The slide continued over the weekend, and while the Bitcoin seems to have found some feet around $30,000, yesterday, TerraUSD seems to be going through uncertain times. As a stable coin, Terra is pegged against the U.S. dollar and its value wasn't supposed to drop below $1. As of Thursday afternoon, it has dropped to cents, CNET reported. With uncertainty prevailing, investors have continued their sell-off of crypto coins, wiping off $200 billion of market share in just one day.
Crypto billionaires hit the most?
The most visible impact of these sell-offs has been evident on the fortunes of crypto billionaires. Coinbase founder, Brian Armstrong, had a net worth of $13.7 billion last November, which reduced to $8 billion as Bitcoin lost some of its sheens. With the latest slump, the personal fortune stands at $2 billion.

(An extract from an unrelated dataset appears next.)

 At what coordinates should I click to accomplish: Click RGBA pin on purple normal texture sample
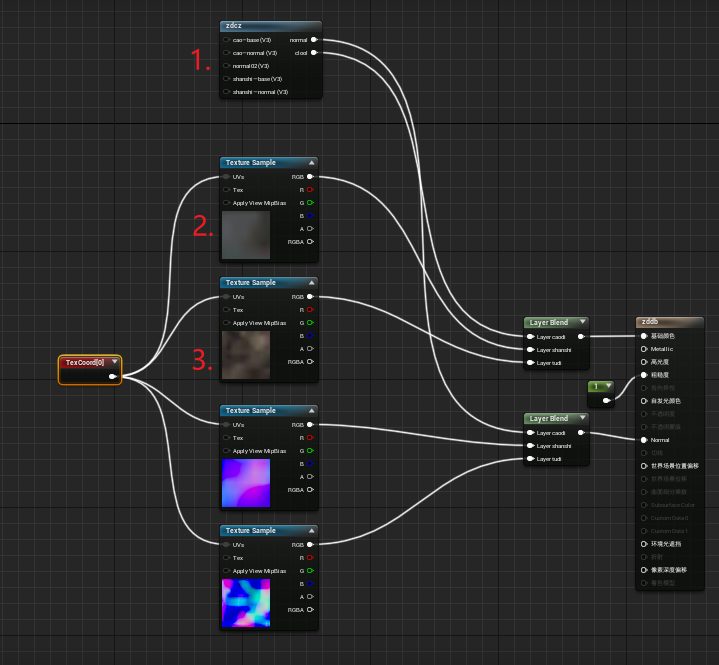[x=310, y=490]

What is worse is that Armstrong had to reach out to the public over Twitter to allay fears that his venture that he had taken public only last year would not go bankrupt.
Michael Novogratz, a vocal supporter of Terra USD, now has a personal fortune of $2.5 billion, unlike the $8.5 billion in November last year. The cryptocurrency he so passionately supported is now on the brink of collapse.
Armstrong and Novogratz's losses are dwarfed by what Changpeng Zhao, the CEO of Binance, is going through. Zhao made a grand entry to the Bloomberg Billionaires Index in January this year with a personal fortune of $96 billion. As of Wednesday, this number had shrunken to $11.6 billion.
Tyler and Cameron Winklevoss, co-founders of crypto exchange Gemini, have sold 40 percent of their wealth since the beginning of this year, while Sam Bankman-Fried, the crypto billionaire, who wants to give away most of his wealth, saw it reduce by nearly 50 percent, between March and now.
These are some really tough times for crypto billionaires.